Member of Assam Legislative Assembly
- In office 1972 - 1978
- Preceded by: Tajamul Ali Laskar
- Succeeded by: Gourishankar Roy
- Constituency: Katlicherra

Personal details
- Political party: Indian National Congress
- Spouse: Shefalika Roy
- Children: 6, including Gautam Roy
- Relatives: Mandira Roy (Daughter in law) Rahul Roy (Grandson)
- Occupation: Politician

= Santosh Kumar Roy (Assam politician) =

Indian politician

Santosh Kumar Roy was an Indian politician from the state of Assam. He was a former Member of Assam Legislative Assembly for Katlicherra. He was the father of Gautam Roy, father in law of Mandira Roy, grandfather of Rahul Roy and grandfather in law of Daisy Roy.

== Personal life ==
Roy married Shefalika Roy in 1939 and had 5 daughters and one son.

== Political career ==
In the 1972 Assam Legislative Assembly election, Roy was the Indian National Congress candidate for the constituency of Katlicherra. He received 23988 votes, 54.02% of the total vote.

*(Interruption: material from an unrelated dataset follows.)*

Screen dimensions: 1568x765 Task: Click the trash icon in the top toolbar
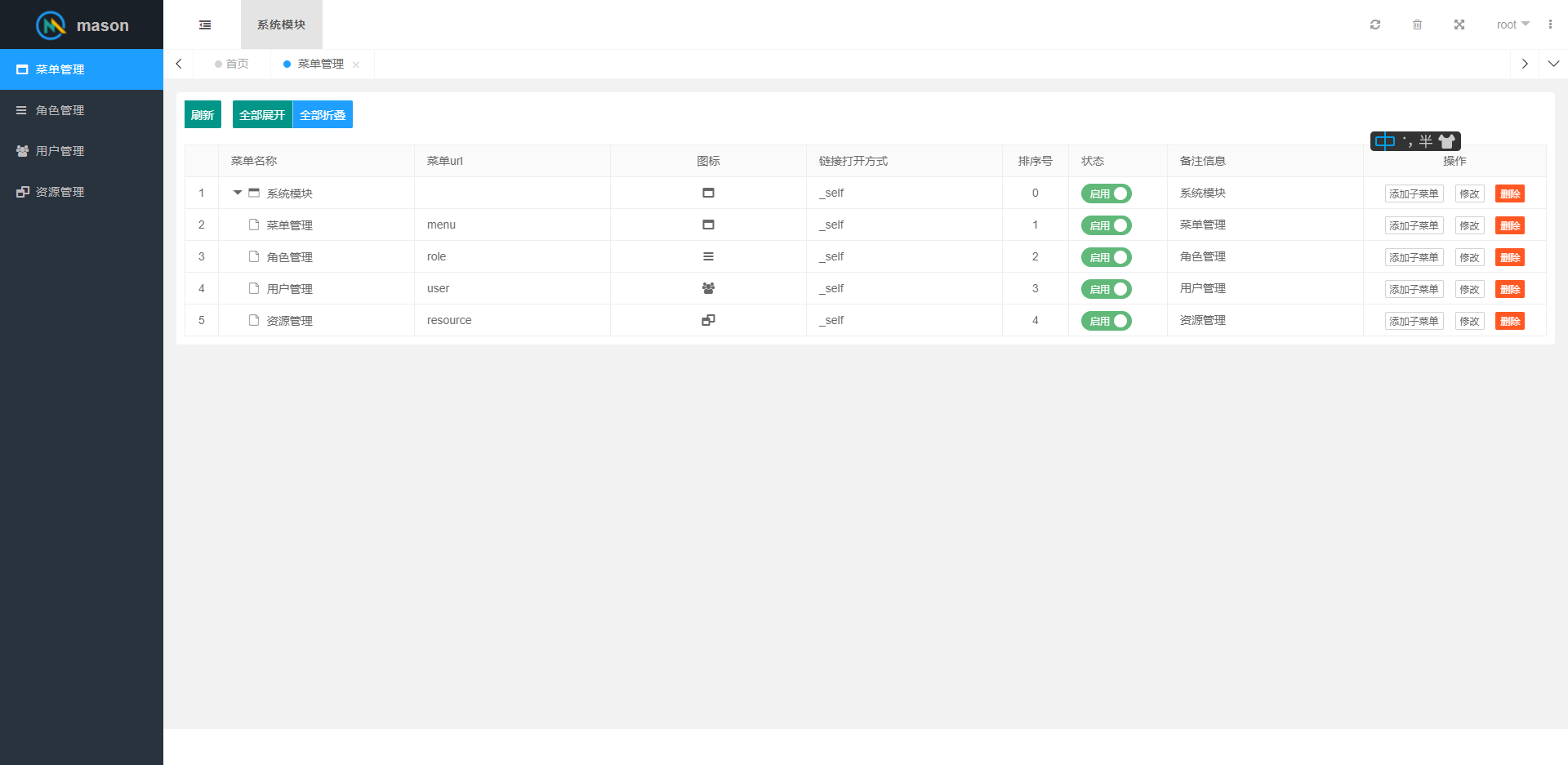(1417, 24)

He defeated his nearest independent opponent by 6851 votes. He served until the 1978 Assam Legislative Assembly Election, where the former MLA for Katlicherra, Gourishankar Roy, was instead the Congress candidate for Katlicherra and won the election. His son, Gautam Roy, would later go on to represent the same constituency.